Amharas constitute 90% of the population of Gondar. The Tigrayan make up about 6%, and the Qemant make up about 2% of the population of the city. The remaining ethnic groups make up 2% of the population. 84% of people of Gondar follow Ethiopian Orthodox Christianity, about 12% follow Islam, and about 1% of the population follow Protestant Christianity. Gondar hosts the ruins of ancient Ethiopian empires in the Fasil Ghebbi, a popular tourist attraction in the city.
Mek'ele is the third largest city in Ethiopia with a population of 480,217 people. It is the capital of the Tigray Region, and it is classified as a special zone administratively. Mek'ele was founded at some point in the 13th century and started to become a major city in the 1870's. The population of Mek'ele is overwhelmingly Tigray, who make up about 96% of the population, while about 2% are Amhara and the remaining 2% are other ethnic groups. 93% of the people of Mek'ele follow Ethiopian Orthodox Christianity. About 6% of the population practices Islam and all other religious are about 1%. Mek'ele has a reputation as being the political, economic and cultural center of the northern part of Ethiopia. The two major landmarks in the city are the Tigrayan People's Liberation Front Monument, which is visible from any vantage-point in the city and the complex of three castles built by Emperor Yohannes IV in the late 19th century that now serves as a museum.
2. Dire Dawa
Dire Dawa is the second largest city in Ethiopia with a population of 1,274,869 people. It is one of two cities in the country that have the special status as chartered cities, with the other being Addis Ababa. Dire Dawa is located on the Dechatu River in the eastern part of Ethiopia. The city was created in 1902 once the line of the Imperial Railway Company of Ethiopia was established to connect to the site of the former village of Addis Harar, which became Dire Dawa. The population of Dire Dawa is pretty diverse with 45% of people being from the Oromo ethnic group, 25% are Somali, 23% are Amhara, 3% are Gurage, and 1% of the population are Harari. About 70% of the population follow Islam. About a quarter of the population, 25%, follow Ethiopian Orthodox Christianity, about 2% are Protestants, and 0.4% are Catholic. The city is known for being an industrial center, having several large market centers and Haramaya University is located just outside of town.
1. Addis Ababa
Addis Ababa is the largest city in Ethiopia and one of the ten largest cities in all of Africa with a population of 4,567,857 people. Addis Ababa is not only the capital of Ethiopia, but it also has a special status as a chartered city. The capital is located at the foot of Mount Entoto and also helps to form part of the watershed for the Awash River. Emperor Menelik II founded the city in 1886 after the site was chosen by his wife, Taytu Betul. In 1889 when Menelik II became Emperor of Ethiopia he declared Addis Ababa as the capital of Ethiopia.

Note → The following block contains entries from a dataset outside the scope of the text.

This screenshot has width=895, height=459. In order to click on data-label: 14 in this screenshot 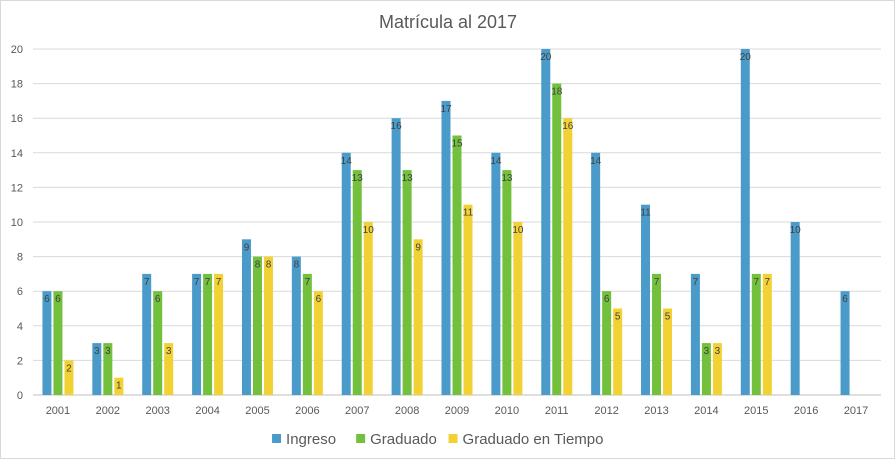, I will do `click(347, 162)`.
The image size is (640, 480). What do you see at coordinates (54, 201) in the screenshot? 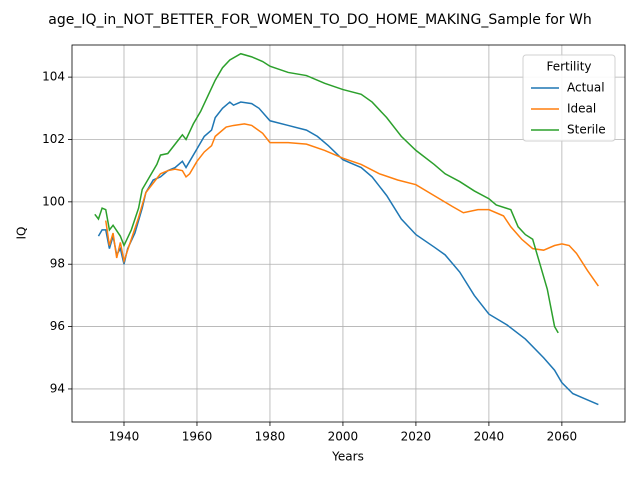
I see `y-tick-label: 100` at bounding box center [54, 201].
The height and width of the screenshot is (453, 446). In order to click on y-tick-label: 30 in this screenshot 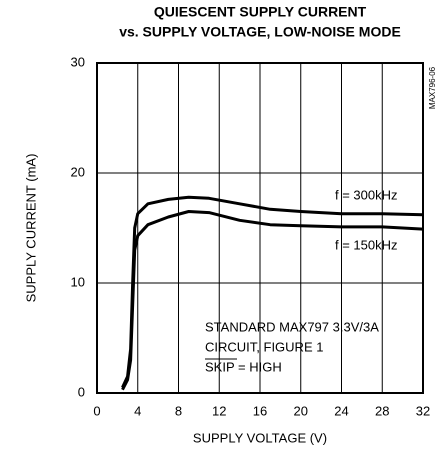, I will do `click(78, 62)`.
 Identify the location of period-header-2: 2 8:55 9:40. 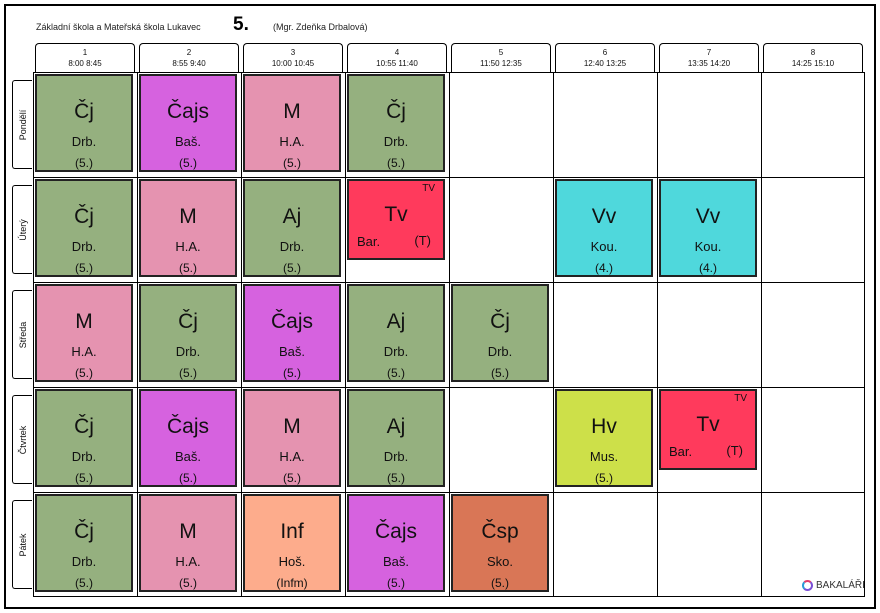
(189, 58).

As the capital city, Addis Ababa has great ethnic diversity. 56% of the population are Amhara, 34% Oromo, 16% Gurage, 5% Tigray, 3% Silt'e, and 1% Gamo. About 75% the people in Addis Ababa follow Ethiopian Orthodox Christianity, 16% follow Islam, 7% are Protestant Christians, and 0.5% are Catholic. The capital is often referred to as the "political capital of Africa" since it is home to many continental and international organizations, like the African Union, the United Nations Economic Commission for Africa (UNECA) and many more groups. The capital is also home to many cultural sites like the Imperial Palace, National Palace, Holy Trinity Cathedral and various museums.